OUR DAYS 2021年2021/08/22

「シュウはいいよな。60才と58才とじゃえらい違いだ。都はオリンピックじゃなくワクチンや病院を何とかしろよ。」

弟は母にLINEでそんな愚痴をこぼしていたそうだ。ボクが高齢者枠で2度目の接種を終えた日のことだ。人と接する仕事だからとワクチンを切望していた彼はその後ようやく8月末に1回目の予約が取れたと喜んでいた。

ところが先週「間に合わなかったよ」とLINEが入った。新型コロナウィルスに感染し保健所の指示で自宅療養となった。39度を超える高熱が続き体が痛むのに「バファリンしか持ってないんだ」と言う。ポストに腰痛用の鎮痛剤を届けた。東京で新規感染すれば病院に行って薬をもらうことすらできない。

「投函してくれた薬を飲んだら熱がちょっと下がった。おかげでうどんをふた口食えた。」矢のように返信を送っても滅多に既読はつかない。

発症から5日目にようやく保健所からロキソニンと食料が送られてきた。そして8日目に家人の努力で往診リストに入れたため,診断で即入院が決まり民間救急車で搬送された。肺炎を起こしてすでに中等症2,ぎりぎり後はなかった。レムデシビル点滴で症状は安定したがなお予断を許さない。

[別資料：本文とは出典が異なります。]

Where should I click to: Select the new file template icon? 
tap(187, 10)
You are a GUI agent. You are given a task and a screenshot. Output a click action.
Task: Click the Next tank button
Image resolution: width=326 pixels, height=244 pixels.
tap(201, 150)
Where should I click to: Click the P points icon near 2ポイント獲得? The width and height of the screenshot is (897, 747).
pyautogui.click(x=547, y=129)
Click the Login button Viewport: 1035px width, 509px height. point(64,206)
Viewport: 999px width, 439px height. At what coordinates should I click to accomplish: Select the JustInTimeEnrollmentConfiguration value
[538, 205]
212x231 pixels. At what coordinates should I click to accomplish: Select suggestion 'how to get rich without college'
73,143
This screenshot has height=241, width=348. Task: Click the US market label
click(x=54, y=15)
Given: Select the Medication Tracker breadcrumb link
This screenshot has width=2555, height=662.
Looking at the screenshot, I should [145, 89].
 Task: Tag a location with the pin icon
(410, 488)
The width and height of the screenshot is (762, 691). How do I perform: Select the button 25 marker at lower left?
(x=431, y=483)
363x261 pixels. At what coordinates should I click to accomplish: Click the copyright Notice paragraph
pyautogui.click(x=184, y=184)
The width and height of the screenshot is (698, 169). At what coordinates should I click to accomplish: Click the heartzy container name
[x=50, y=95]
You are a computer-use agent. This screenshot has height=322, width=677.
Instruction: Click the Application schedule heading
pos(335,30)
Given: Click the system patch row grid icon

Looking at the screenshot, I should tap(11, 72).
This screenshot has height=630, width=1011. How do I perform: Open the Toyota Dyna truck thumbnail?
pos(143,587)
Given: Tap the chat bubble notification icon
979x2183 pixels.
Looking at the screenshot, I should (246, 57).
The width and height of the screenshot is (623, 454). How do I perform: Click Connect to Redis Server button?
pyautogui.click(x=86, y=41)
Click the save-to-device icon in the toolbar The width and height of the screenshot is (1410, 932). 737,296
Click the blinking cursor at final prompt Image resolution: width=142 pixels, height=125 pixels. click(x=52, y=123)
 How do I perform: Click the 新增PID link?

東京で弟のように入院できる人は1割に満たないと聞く。ワクチン接種や医療現場がこんな状態にならぬよう準備する機会は1年以上あった。都や政府のすべきことは布マスクをばらまいたり,Go toキャンペーンを張ったり,まして五輪の準備や開催ではなかったはずだ。おそらくは首相や都知事にも信念や立場があるのだろう。だがこうなることが十分予測できたのに、彼らに投票し支持する人たちの多数であることがボクには理解できない。